=== Instruções ===
Continue o relato sobre o que o dinheiro compra na Tailândia e no Brasil a partir da última frase.

=== Trecho do documento ===
────────
Sobre as coisas que o dinheiro compra

Ainda me ambientando com o jet lag, depois de quase 24h de viagem da Tailândia para o Brasil, recebo o pedido da minha mãe: “Vai buscar uma coquinha ali no posto para a gente almoçá.”

Eu tinha chegado em Recife no dia anterior, mas pedido de mãe a gente não nega.
Fui.

Se Recife é o lugar mais quente, a Imbiribeira é, talvez, o bairro mais quente da cidade mais quente em linha reta desse país, quiçá do mundo.

Meio dia, sol na cabeça, dificuldade de raciocinar depois de uma noite sem dormir direito, chego no posto me deparo com ela. Na minha frente suava, geladíssima, uma Coca-cola de 2 litros dentro do freezer com uma discreta plaquinha que gritava: 18 reais

Não. 
Peraí. 
Uma coquinha por 18 fuking reais? 
A dois dias atrás eu tinha almoçado um pad thai por 7 reais em Bangkok

Tá errado!
Foi o meu primeiro grande susto.
Senti duas mãos me segurando e me sacudindo dizendo:

“How how brown, 
Acorda sangue bom
Aqui é Capão Redondo, tru
Não pokemon”

Semana passada recebi mensagem de Paulinha, uma amiga de Recife que está com vontade de ir à Tailândia. Trocamos mensagens e comecei a dar dicas.

Pois então, vi no booking por 15 reais a diária do hostel que fiquei em Chiang Mai. E o hotel com quarto privativo, também em Chiang Mai, por 40 reais.

O que se faz com 40 reais no Brasil?
────────
=== Dados armazenados ===
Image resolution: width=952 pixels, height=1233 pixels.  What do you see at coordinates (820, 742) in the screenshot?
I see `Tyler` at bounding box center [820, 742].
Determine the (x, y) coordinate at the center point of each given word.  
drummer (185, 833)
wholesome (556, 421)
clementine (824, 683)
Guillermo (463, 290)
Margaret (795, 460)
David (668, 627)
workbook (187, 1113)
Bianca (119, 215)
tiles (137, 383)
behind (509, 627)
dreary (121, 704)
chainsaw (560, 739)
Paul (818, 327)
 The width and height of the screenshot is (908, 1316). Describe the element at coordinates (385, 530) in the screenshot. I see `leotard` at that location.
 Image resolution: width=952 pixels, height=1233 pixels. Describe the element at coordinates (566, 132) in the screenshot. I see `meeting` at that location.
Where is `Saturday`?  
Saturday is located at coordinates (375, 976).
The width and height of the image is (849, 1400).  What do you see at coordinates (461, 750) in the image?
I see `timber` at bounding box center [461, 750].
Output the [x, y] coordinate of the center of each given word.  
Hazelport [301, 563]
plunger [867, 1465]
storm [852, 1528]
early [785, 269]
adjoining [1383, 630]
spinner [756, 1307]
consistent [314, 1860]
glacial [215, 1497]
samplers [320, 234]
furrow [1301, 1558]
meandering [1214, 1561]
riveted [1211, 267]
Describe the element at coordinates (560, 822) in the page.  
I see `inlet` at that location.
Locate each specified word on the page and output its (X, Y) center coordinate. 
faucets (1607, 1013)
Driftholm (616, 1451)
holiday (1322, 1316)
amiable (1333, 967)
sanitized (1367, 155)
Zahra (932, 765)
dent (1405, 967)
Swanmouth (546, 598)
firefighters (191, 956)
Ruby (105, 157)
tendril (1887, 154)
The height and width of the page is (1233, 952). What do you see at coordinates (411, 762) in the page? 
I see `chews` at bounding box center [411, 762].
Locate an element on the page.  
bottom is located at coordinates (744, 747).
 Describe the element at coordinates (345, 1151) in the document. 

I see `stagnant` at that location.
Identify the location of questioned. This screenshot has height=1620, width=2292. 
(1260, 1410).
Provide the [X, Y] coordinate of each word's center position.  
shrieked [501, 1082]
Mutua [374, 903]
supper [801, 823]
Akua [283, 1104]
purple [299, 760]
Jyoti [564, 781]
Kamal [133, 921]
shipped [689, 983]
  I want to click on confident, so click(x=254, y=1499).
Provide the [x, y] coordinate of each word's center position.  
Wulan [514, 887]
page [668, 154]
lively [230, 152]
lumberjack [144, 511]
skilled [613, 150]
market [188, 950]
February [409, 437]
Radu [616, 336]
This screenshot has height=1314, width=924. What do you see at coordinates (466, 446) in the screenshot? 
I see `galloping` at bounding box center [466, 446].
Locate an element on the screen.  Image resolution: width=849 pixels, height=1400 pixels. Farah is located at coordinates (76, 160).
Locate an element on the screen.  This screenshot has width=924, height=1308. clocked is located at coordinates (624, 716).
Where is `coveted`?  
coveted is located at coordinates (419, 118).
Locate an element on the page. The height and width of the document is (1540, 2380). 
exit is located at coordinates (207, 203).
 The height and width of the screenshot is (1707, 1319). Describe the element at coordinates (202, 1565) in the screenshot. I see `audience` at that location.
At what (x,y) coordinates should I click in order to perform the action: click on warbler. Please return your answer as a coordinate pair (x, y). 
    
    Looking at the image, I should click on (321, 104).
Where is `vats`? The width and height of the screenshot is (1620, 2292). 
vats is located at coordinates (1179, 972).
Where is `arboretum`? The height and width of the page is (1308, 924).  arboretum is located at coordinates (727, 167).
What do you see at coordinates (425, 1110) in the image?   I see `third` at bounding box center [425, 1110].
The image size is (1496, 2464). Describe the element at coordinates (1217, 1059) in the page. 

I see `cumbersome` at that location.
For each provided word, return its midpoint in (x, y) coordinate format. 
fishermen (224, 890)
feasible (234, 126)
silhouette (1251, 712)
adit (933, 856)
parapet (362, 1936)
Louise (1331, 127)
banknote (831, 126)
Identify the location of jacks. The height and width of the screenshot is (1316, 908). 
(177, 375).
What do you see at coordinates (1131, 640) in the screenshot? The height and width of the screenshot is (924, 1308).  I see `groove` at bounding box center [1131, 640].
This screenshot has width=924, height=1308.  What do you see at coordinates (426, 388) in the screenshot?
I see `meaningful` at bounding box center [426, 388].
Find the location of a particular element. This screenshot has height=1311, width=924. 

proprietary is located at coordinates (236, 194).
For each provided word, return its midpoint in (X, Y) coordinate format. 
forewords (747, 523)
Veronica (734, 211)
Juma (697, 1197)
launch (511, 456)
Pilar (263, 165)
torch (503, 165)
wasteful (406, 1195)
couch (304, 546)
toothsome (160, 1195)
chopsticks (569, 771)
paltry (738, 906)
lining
────────
=== Resultado ===
Tenho tentado não ser um chato a cada ida ao supermercado e viver reclamando dos preços das coisas. Mas confesso que dá muita vontade. Me seguro. Falo nada, mas xingo mentalmente tudo que posso quando vejo 250ml de azeite por 40 reais, ou o kilo de qualquer legume por mais de 10 reais.

Vou abrir uma brecha bem rápida em uma única frase para reclamar:
Tá tudo muito caro mesmo!

Mas continuando,
Tenho pensado em como isso impacta no turismo.

Como se viaja com uma passagem aérea nacional por mais de 1000 reais?

Em dezembro vi passagem do Vietnã para Japão por 450 reais.

Fico pensando como o turismo vai se adaptar nesta conta que não fecha, onde tudo aumenta, menos a renda do trabalhador.

Neste momento estou em Pipa. Praia paradisíaca no litoral do Rio Grande do Norte.

Aqui tem restaurantes caros, tem os caríssimos, mas também tem o restaurante da Shirley, que tem um self service sem balança por 15 reais o prato.

É uma exceção.
Cada vez mais percebo que é.

Em Recife ou Salvador, por exemplo, achar um almoço de 15 reais num lugar turístico é praticamente impossível.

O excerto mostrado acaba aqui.